> _Given problem 1_:
Answer these from the passage on position and velocity:
(a) In what kind of unit is position expressed?
(b) How does the passage define velocity?
(c) What does the passage say speed is?
◆ ◆ ◆ ◆ ◆
Just remember these simple ideas...
1) Position comes first. This is expressed in some unit of length
(distance from some central point - the origin of your grid system)
such as; meters, inches, feet, kilometers, light-years, etc...
2) Velocity is rate of change of position (how fast your position is
changing over time). This is expressed as a length per some unit of
time. Ex: miles per hour, meters per second, etc... So if some object
(which can be represented as a "point" (usually center of mass or
gravity for most simulations) on the above grid) moves with a velocity
of 1 meter per second (in some direction), then in 1 second, it'll be 1
meter further from it's location at time t=0 in the direction it was
heading. Note that velocity is a vector, but speed is a scalar. Speed
is the magnitude of a velocity vector.
◆ ◆ ◆ ◆ ◆
> _Given problem 2_:
Scale the part of the listing that opens with its first line and closes with the line containing "click(x=985, y=85)". Write those lines out again, requests included, with each coordinate in the answers multiplied by 0.3 and rounded to a whole number, halves up.

> _Excerpted data_:
◆ ◆ ◆ ◆ ◆
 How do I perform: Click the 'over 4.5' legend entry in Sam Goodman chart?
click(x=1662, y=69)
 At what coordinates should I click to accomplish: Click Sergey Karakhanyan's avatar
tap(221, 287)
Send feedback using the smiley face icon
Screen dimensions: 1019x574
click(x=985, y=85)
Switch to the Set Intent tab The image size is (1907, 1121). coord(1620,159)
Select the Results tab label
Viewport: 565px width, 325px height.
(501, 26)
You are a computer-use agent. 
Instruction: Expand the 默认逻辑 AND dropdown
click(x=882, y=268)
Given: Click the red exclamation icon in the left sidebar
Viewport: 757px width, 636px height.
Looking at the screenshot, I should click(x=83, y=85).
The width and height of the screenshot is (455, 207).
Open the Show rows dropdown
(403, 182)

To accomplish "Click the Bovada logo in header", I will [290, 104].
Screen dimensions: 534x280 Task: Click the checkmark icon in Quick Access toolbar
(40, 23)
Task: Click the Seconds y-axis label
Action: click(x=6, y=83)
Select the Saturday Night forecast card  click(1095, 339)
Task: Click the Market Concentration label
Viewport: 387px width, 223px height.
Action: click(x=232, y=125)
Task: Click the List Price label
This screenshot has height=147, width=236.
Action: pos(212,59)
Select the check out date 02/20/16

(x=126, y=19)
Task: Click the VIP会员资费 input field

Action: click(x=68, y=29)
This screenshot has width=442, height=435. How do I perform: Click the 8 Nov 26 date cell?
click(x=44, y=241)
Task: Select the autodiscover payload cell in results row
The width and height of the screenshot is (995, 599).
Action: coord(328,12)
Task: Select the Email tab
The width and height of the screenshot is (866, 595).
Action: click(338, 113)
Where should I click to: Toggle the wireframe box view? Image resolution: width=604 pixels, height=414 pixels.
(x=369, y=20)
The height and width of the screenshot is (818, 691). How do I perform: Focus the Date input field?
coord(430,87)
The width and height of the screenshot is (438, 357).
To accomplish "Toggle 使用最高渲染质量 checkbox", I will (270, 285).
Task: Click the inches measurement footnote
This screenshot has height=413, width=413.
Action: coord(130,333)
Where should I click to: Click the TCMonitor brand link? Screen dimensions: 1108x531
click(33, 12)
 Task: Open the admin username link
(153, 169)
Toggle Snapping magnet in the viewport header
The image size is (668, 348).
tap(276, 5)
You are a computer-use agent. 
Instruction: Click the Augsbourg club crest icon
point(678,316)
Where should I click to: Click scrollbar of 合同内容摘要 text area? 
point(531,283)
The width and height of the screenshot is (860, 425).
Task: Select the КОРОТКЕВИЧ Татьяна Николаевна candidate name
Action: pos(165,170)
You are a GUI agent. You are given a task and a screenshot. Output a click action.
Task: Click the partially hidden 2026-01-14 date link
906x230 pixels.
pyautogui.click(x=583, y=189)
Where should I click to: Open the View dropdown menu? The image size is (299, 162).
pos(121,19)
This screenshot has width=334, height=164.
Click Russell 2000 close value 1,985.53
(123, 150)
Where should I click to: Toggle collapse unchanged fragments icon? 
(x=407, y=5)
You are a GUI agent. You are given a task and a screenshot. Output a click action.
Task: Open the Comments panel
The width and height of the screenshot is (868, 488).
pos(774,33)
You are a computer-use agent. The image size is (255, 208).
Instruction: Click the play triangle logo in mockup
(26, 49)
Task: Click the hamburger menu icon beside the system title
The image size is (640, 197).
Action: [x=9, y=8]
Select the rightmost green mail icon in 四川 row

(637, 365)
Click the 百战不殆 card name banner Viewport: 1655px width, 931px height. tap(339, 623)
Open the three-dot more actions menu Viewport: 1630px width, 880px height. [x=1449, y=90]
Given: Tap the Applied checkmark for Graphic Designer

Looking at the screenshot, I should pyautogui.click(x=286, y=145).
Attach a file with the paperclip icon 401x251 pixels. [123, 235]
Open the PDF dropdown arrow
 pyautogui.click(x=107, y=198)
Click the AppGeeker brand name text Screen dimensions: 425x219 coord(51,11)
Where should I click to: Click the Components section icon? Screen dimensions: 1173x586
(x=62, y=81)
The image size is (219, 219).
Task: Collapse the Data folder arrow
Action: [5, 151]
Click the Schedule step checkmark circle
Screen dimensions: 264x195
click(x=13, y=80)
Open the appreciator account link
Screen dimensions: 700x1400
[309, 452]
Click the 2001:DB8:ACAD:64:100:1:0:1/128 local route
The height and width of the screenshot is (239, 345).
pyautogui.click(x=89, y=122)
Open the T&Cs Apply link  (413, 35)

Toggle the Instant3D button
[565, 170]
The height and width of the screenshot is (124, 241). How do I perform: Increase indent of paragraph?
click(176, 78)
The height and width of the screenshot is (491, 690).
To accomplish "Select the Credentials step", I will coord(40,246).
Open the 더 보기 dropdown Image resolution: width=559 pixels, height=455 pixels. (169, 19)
◆ ◆ ◆ ◆ ◆
> _Exercise result 1_:
(a) A unit of length, such as meters, inches, feet, kilometers or light-years.
(b) Velocity is the rate of change of position, meaning how fast position changes over time.
(c) Speed is a scalar, the magnitude of a velocity vector.

> _Exercise result 2_:
 How do I perform: Click the 'over 4.5' legend entry in Sam Goodman chart?
click(x=499, y=21)
 At what coordinates should I click to accomplish: Click Sergey Karakhanyan's avatar
tap(66, 86)
Send feedback using the smiley face icon
Screen dimensions: 1019x574
click(x=296, y=26)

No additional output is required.